Firms should work with their own compliance teams and, where appropriate, speak directly with their AI vendors to understand how the tools handle data, security, retention, oversight and auditability.
That said, there are several practical guardrails many teams are beginning to build into their AI processes.
1. Involve compliance early
Compliance should be part of the process from the beginning, not brought in after workflows are already built. Advisors should clarify:
- Which AI tools are approved for use
- What types of data can and cannot be entered
- Which outputs require review
- How records should be retained
- Whether AI-generated content should be treated like other drafted communications or materials
This helps the firm innovate while staying within its own compliance framework.
2. Build checks and balances into the workflow
AI-enabled workflows should include a clear process for review and validation.
For example, if a tool is being used to support financial planning-related analysis or client-facing output, the firm may want the tool to explain the logic it used. That explanation can then be captured in a log or retained as part of the process, so the team can review why an output was created, how it was created and whether the reasoning is sound.
More teams are beginning to think this way: not just asking AI for an answer, but asking it to explain the steps behind the answer so those steps can be reviewed.
3. Use AI to evaluate its own work — but do not stop there
AI can be useful for reviewing, scoring or checking its own output. For example, teams can ask the tool to identify potential issues, inconsistencies, missing context or areas that require human review.
However, AI evaluation should not replace human oversight.
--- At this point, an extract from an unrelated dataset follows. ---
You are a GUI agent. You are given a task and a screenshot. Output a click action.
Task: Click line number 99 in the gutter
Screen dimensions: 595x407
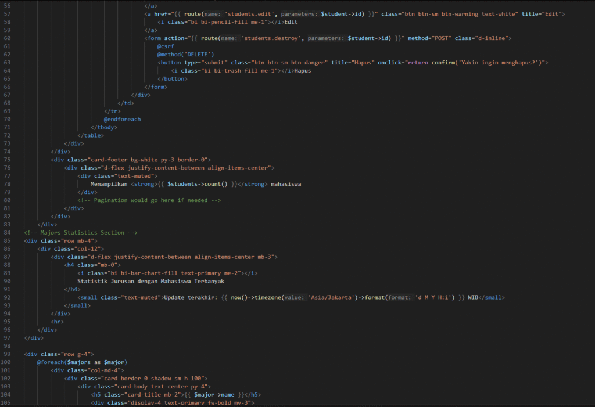[7, 354]
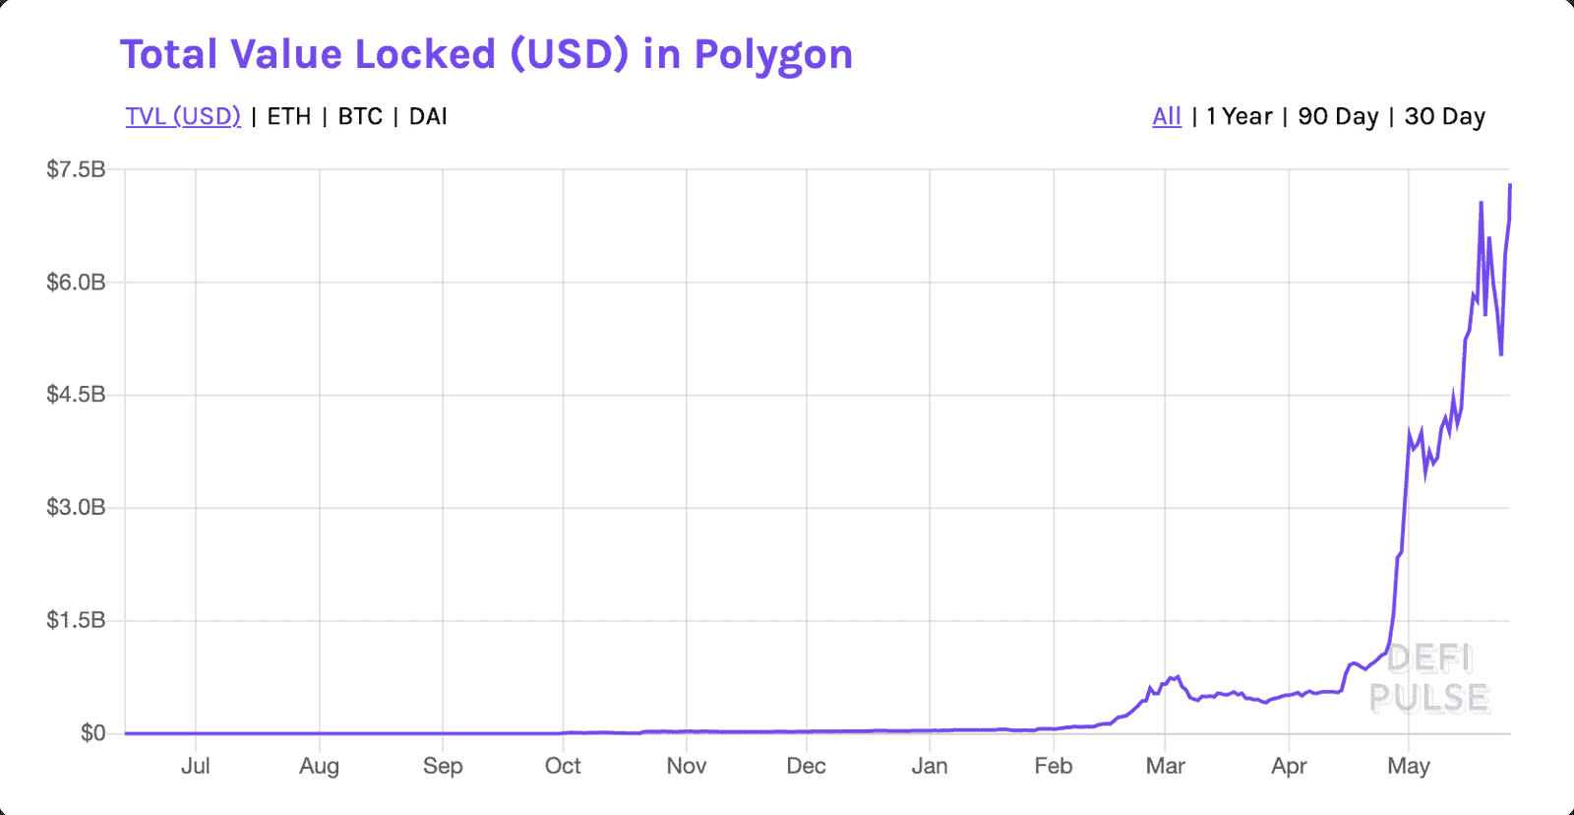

AI is a tool that can be used across the business, but the human remains accountable. Advisors and their teams need to remain the final reviewers, especially when the output may influence client communications, planning assumptions or business decisions.
4. Keep a human in the loop
The most important guardrail is human accountability. AI can draft, summarize, analyze and recommend, but it should not operate without oversight in areas that require professional judgment.
A strong AI process should make clear:
- Who reviews the output
- What standard the output is reviewed against
- What happens when the AI output is incomplete, inaccurate or inappropriate
- How the final decision or communication is approved
Insight for advisors: Start with your compliance department and vendor. Then build AI workflows that include documented logic, review steps, output logs and human accountability. AI can support the process, but the advisor and firm remain responsible for how it is used.